I’ve been to two games at Kauffman this year. It’s stale. It is a stale product. I feel like I’ve been going to the same baseball game since 2011 with a handful of playoff games mixed in (which were awesome). Kauffman was electric on Opening Day despite a meager crowd. Haven’t heard it like that in a long time when Bobby Witt Jr. roped a game winning double in the late innings…then the lights go out, the decorations get put away, the buzz dies down and you’re still trying to sell people the same slop in a bucket and tell them it’s delicious. That is both literal and a metaphor for how awful brisketachos are.
Performance
In the year following Sherman purchasing the team, the Royals front office was purged of several key figures. Most senior leadership was sent packing or advised to get to packing. To be expected when the new brass takes over in any business. Yet, the baseball operations side was untouched despite putting up back-to-back 100 loss seasons, the dubious milestone that led to Dayton Moore being hired in the first place.
Dayton Moore achieved the impossible in Kansas City. Impossible. Impossible in the scope of the Royals history and reputation as a franchise and impossible in the scope of how Dayton Moore philosophically views the game of baseball. I was content to live the rest of my life to never see the Royals win a World Series. Just luck into the playoffs once. I got way more than I asked for thanks to Dayton Moore.
The unfortunate reality is that Dayton took orders from Sherman to be aggressive in free agency. He went out and tied up over $30 million in Carlos Santana and Michael A. Taylor on two year deals. More of the same. The 2013-16 years are looking more and more like an outlier.
Maybe I’m wrong like I was in 2012 and 2013.
What I do know is this is not what success looks like. This is not what a passing grade looks like. This is flirting with failure. Unfortunately for Sherman, he is carrying the stigma of the Glass family around with him and Royals fans are a stingy bunch. Ned Yost had to beg people to come to the ballpark in 2014. It takes a lot to get momentum going, but once it’s going, it’s difficult to stop.
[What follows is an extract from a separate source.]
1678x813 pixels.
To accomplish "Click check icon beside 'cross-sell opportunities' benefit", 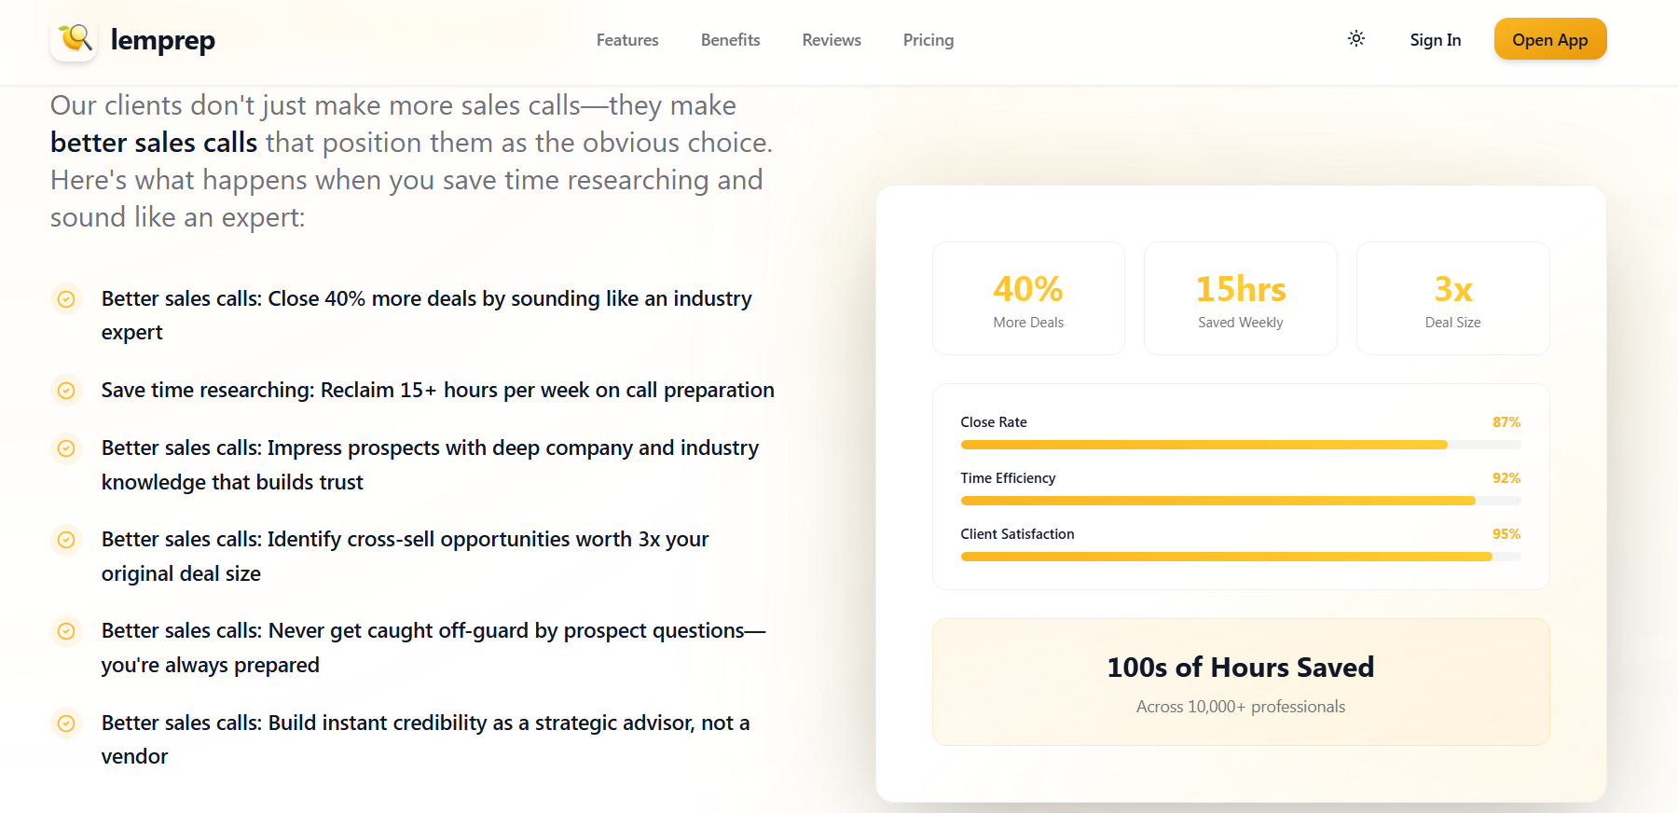I will coord(66,540).
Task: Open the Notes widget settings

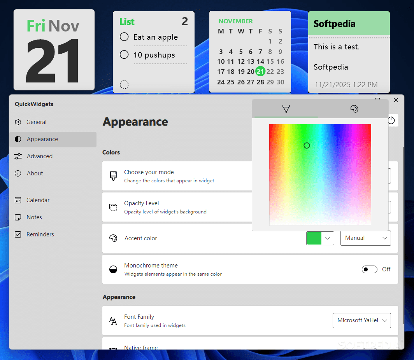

He came into an unsavory situation. Back-to-back 100-loss seasons just a few years after back-to-back AL pennants. A pandemic. A work stoppage. That’s not easy to overcome.
Maybe I’m overreacting. Someone has to demand a standard, I guess. Especially when the team’s Gen Z beat writers act like glorified cheerleaders and tell fans to not believe their lying eyes.
It’s not all for naught. They are doing some great things. They covered admission to the Negro Leagues Museum for the entire month of February. Momentum for a downtown stadium continues to build. They launched an in-house marketing and creative agency instead of diluting a 53-year old brand by outsourcing it to a flavor-of-the-year marketing agency. They have overhauled their offensive approach in the minor leagues with incredible results. They’re continuing to make an investment in the Urban Youth Academy. They have a great class of prospects coming the next few seasons. I understand that how I sound right now is almost exactly how I sounded in 2012 and the early part of 2013. I don’t think I’m being unrealistic when I say the current product is unacceptable.
The good news about failure (or even the prospect of failure) is that it makes you better. It makes you evaluate. It makes you think. It makes you act. It makes you never want to encounter it again. I am hopeful that the course corrections are coming.